Human Rights in the Food System | Ask the Expert

Human rights are rights inherent to all human beings, regardless of race, sex, nationality, ethnicity, language, religion, or any other status. We interviewed Wageningen University's Dr Nadia Bernaz, a business and human rights scholar, to understand how human rights and the food system might be connected.

What do human rights issues look like in food supply chains?

There are three main areas where you might see human rights issues in the food system. 

1. Labour

The most obvious issues are the ones related to labour. So, we're talking about health and safety in factories or in fields, wages, union issues, forced labour, and in extreme cases, modern slavery. 

2. Land rights

These are issues that have to do with the land on which agricultural products are grown. Often, companies lease out a large area of land from the government of a country to grow food crops. Then it turns out that there are actually people living on that land, but they don't necessarily have a formal title to the land or own the property. Because of this development, they have to leave the land that they've been occupying for a very long time. So that leads to displacement of people and them losing a whole lot of rights in the process. 

3. Food safety

Thirdly, there are issues related to the safety of food. These are, of course, technical or scientific issues, but you can also approach food safety as a human rights issue. For instance, some years ago, there was a food fraud scandal involving baby formula from China. Due to a safety issue, several infants, very unfortunately, died or had lung health issues. The right to health, right to life, and right to food are internationally recognised human rights, and food safety plays an important role in realising them. 

Is the environmental impact of growing food connected to human rights in any way?

### Given instruction A
Find each line of the records containing the word "height" and copy those lines out in full.
The records have nothing to do with the text on human rights in the food system.

### Listing
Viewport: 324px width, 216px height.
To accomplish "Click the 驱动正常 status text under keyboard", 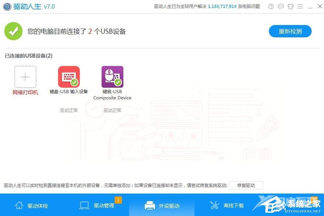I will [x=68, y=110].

---

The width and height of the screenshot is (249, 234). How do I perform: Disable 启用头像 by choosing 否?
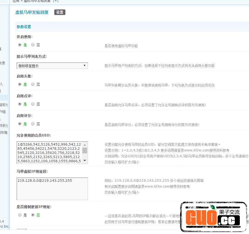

==

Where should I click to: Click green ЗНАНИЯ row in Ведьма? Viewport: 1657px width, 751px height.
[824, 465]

### Given instruction B
According to the text on human rights in the food system, what are the three main areas where human rights issues appear in the food system?

### Task solution A
Viewport: 324px width, 216px height.
The width and height of the screenshot is (249, 234). How do I perform: Disable 启用头像 by choosing 否?
Where should I click to: Click green ЗНАНИЯ row in Ведьма? Viewport: 1657px width, 751px height.

### Task solution B
Labour, land rights, and food safety.